Senate Bill S.4113—the “AI Guardrails Act of 2026,” introduced March 17, 2026 by U.S. Senator Elissa Slotkin (D-MI)—is being presented as a framework to limit how the Department of Defense uses AI.

But the actual text includes a built-in waiver mechanism that enables those same systems to be approved and used under national security justifications.

This means a Pentagon-approved AI system could independently identify and engage targets, making life-and-death decisions without real-time human input.

There is no language in that waiver clause limiting where the system can be used, whether targets are foreign or domestic.

The bill has been read twice in the Senate and referred to the Senate Armed Services Committee, where it now awaits further consideration.

The waiver raises questions about how often “extraordinary circumstances” will be invoked, who ultimately decides when autonomous lethal force is justified, and what meaningful limits—if any—remain once that authority is exercised.

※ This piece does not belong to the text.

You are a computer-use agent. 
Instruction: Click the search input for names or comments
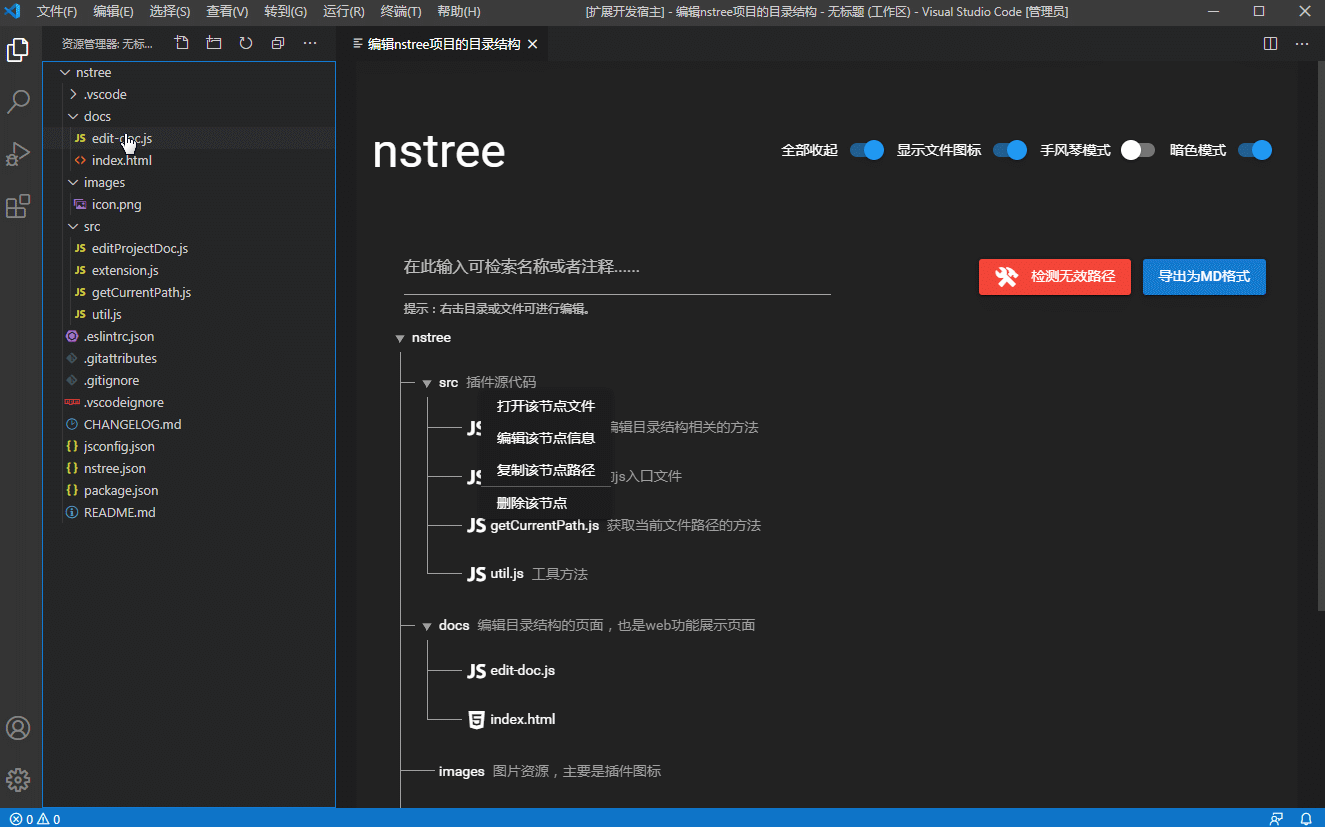tap(617, 267)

Waiver Authority Built Into the Core Restriction

The bill prohibits the use of AI for:

  • Launching or detonating nuclear weapons
  • Domestic monitoring or targeting without legal basis
  • Using lethal force through autonomous weapon systems without human oversight

Immediately following that restriction, the bill states:

The Secretary of Defense “may waive the prohibitions… for up to one year” and renew that waiver if “extraordinary circumstances affecting the national security of the United States require the waiver”

How It Works

The decision to authorize autonomous lethal systems is placed with the Secretary of Defense.

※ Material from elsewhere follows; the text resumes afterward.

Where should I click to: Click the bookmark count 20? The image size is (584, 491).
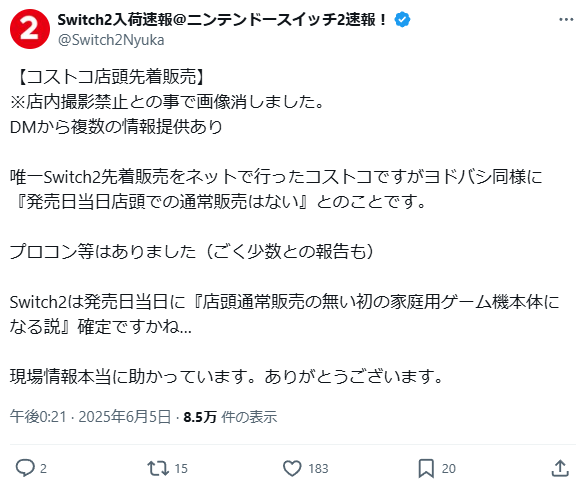pyautogui.click(x=448, y=468)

  • Waivers last up to one year
  • Waivers can be renewed
  • Congress is notified after issuance
  • Notifications may include classified components

The bill requires certification that the system’s error rate does not exceed that of human operators performing comparable functions.

Operational Scope

The waiver applies to:

  • Development
  • Field deployment
  • System modifications

It also covers changes to:

  • Mission sets
  • Target sets
  • Operational environments
  • Algorithmic behavior

Each of those changes can trigger continued or expanded authorization under the same waiver structure.

Sponsor Background

The bill was introduced by Sen. Elissa Slotkin, whose background includes:

  • CIA analyst
  • Department of Defense official
  • Acting Assistant Secretary of Defense for International Security Affairs

Her professional history is directly tied to the national security institutions governed by the bill.

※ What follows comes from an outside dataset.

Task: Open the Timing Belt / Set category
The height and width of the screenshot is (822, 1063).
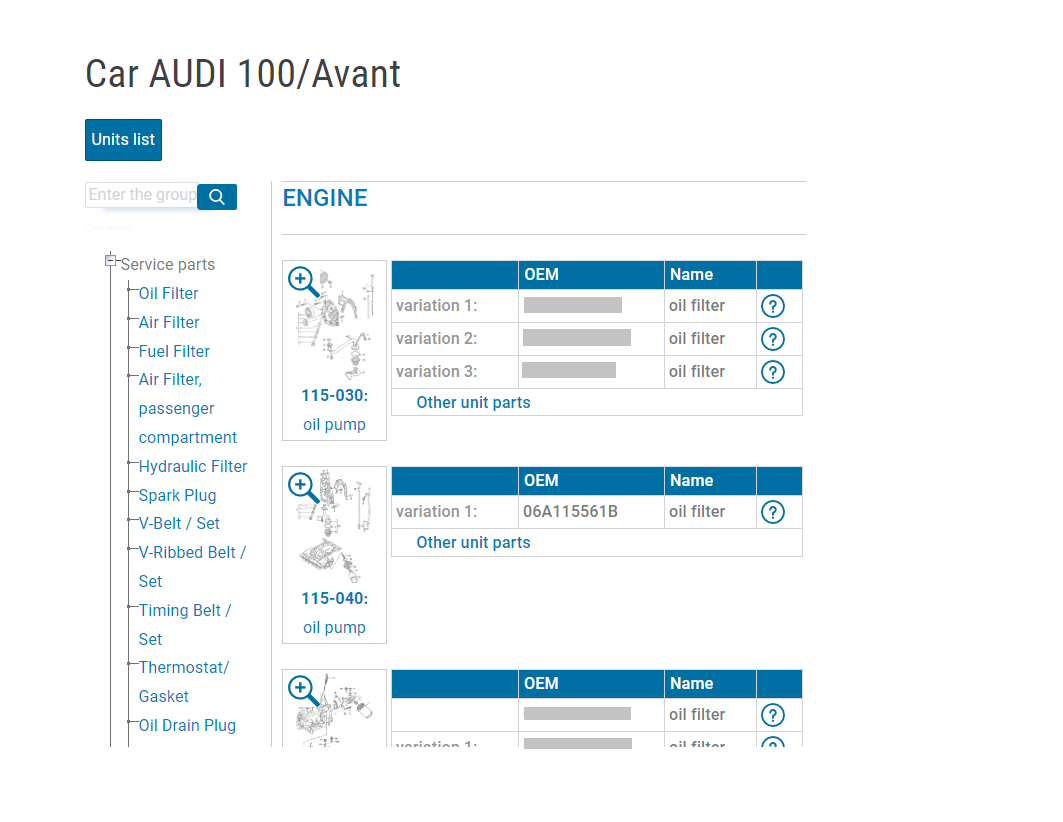Action: (185, 610)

Campaign Finance Alignment

Slotkin’s donor base includes multiple sectors tied to AI development, autonomous systems, and the broader defense-tech pipeline enabled by this bill.

According to OpenSecrets data, top contributors include:

  • Alphabet Inc ($96,669) and Amazon ($53,771)—major AI developers and federal cloud contractors

  • General Motors ($57,081) and Ford ($54,020)—advancing autonomous and robotics systems applicable to military use

  • University of Michigan, Michigan State, Harvard, Stanford—key hubs for federally funded AI and defense-related research

  • Kirkland & Ellis ($52,360) and WilmerHale ($81,463)—heavily involved in structuring large-scale federal and defense contracts

The bill authorizes deployment of autonomous AI systems under a renewable waiver controlled by the Pentagon.

The companies and institutions funding Slotkin are directly tied to building the AI, infrastructure, and legal frameworks required to support that expansion.

The legislation opens the door, and her donor base sits inside the ecosystem that stands to operate and profit within it.

Bottom Line

The legislation places a restriction on autonomous lethal AI systems while granting the Secretary of Defense—currently Pete Hegseth—the authority to waive that restriction under “national security” conditions.

That waiver:

  • Is controlled by a single Pentagon official

  • Can be renewed indefinitely

  • Applies to real-world deployment, targeting, and system evolution

  • Contains no language limiting where such systems may be used

Congress is notified after the fact, not required to approve.

The authority to deploy autonomous lethal AI systems sits inside the same section that claims to restrict them.